▶ Directions for this task
Could you copy every one of the rows below verbatim, with no changes?

▶ Available data
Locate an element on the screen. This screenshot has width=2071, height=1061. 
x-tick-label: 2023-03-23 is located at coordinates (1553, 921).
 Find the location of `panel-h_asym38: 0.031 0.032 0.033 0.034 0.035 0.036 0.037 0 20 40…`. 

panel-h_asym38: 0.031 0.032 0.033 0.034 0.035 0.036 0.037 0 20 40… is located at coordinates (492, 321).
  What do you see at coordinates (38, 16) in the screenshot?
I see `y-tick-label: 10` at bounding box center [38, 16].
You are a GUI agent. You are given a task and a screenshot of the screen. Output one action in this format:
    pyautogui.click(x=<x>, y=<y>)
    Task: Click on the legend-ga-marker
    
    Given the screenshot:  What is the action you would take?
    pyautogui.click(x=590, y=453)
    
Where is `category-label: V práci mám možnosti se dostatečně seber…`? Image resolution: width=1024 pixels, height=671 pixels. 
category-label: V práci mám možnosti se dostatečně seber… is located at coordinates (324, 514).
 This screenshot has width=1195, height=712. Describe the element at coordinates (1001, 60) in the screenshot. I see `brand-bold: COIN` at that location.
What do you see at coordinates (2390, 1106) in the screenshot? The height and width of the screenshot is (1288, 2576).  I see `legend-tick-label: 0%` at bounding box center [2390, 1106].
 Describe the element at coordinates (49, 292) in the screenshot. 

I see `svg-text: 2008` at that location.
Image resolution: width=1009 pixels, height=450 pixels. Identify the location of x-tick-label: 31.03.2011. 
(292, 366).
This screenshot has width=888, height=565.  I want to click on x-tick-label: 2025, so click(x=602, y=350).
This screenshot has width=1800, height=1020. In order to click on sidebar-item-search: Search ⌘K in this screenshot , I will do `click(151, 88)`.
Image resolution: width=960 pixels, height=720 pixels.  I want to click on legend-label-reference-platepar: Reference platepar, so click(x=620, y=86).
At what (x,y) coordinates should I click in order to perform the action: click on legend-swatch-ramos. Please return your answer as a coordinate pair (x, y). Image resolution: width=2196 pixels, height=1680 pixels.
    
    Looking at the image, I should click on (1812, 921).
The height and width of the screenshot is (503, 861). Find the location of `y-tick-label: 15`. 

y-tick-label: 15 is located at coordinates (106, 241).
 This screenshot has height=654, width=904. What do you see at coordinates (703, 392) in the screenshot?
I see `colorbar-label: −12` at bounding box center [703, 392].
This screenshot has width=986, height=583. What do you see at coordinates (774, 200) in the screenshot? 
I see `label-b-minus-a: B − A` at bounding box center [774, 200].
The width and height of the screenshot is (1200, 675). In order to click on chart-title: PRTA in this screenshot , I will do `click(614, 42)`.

▶ Result for this task
Locate an element on the screen. This screenshot has width=2071, height=1061. 
x-tick-label: 2023-03-23 is located at coordinates (1553, 921).
 Find the location of `panel-h_asym38: 0.031 0.032 0.033 0.034 0.035 0.036 0.037 0 20 40…`. 

panel-h_asym38: 0.031 0.032 0.033 0.034 0.035 0.036 0.037 0 20 40… is located at coordinates (492, 321).
  What do you see at coordinates (38, 16) in the screenshot?
I see `y-tick-label: 10` at bounding box center [38, 16].
You are a GUI agent. You are given a task and a screenshot of the screen. Output one action in this format:
    pyautogui.click(x=<x>, y=<y>)
    Task: Click on the legend-ga-marker
    
    Given the screenshot:  What is the action you would take?
    pyautogui.click(x=590, y=453)
    
Where is `category-label: V práci mám možnosti se dostatečně seber…`? Image resolution: width=1024 pixels, height=671 pixels. 
category-label: V práci mám možnosti se dostatečně seber… is located at coordinates (324, 514).
 This screenshot has width=1195, height=712. Describe the element at coordinates (1001, 60) in the screenshot. I see `brand-bold: COIN` at that location.
What do you see at coordinates (2390, 1106) in the screenshot? The height and width of the screenshot is (1288, 2576).  I see `legend-tick-label: 0%` at bounding box center [2390, 1106].
 Describe the element at coordinates (49, 292) in the screenshot. 

I see `svg-text: 2008` at that location.
Image resolution: width=1009 pixels, height=450 pixels. Identify the location of x-tick-label: 31.03.2011. 
(292, 366).
This screenshot has width=888, height=565.  I want to click on x-tick-label: 2025, so click(x=602, y=350).
This screenshot has width=1800, height=1020. In order to click on sidebar-item-search: Search ⌘K in this screenshot , I will do `click(151, 88)`.
Image resolution: width=960 pixels, height=720 pixels.  I want to click on legend-label-reference-platepar: Reference platepar, so click(x=620, y=86).
At what (x,y) coordinates should I click in order to perform the action: click on legend-swatch-ramos. Please return your answer as a coordinate pair (x, y). Image resolution: width=2196 pixels, height=1680 pixels.
    
    Looking at the image, I should click on (1812, 921).
The height and width of the screenshot is (503, 861). Find the location of `y-tick-label: 15`. 

y-tick-label: 15 is located at coordinates (106, 241).
 This screenshot has height=654, width=904. What do you see at coordinates (703, 392) in the screenshot?
I see `colorbar-label: −12` at bounding box center [703, 392].
This screenshot has width=986, height=583. What do you see at coordinates (774, 200) in the screenshot? 
I see `label-b-minus-a: B − A` at bounding box center [774, 200].
The width and height of the screenshot is (1200, 675). In order to click on chart-title: PRTA in this screenshot , I will do `click(614, 42)`.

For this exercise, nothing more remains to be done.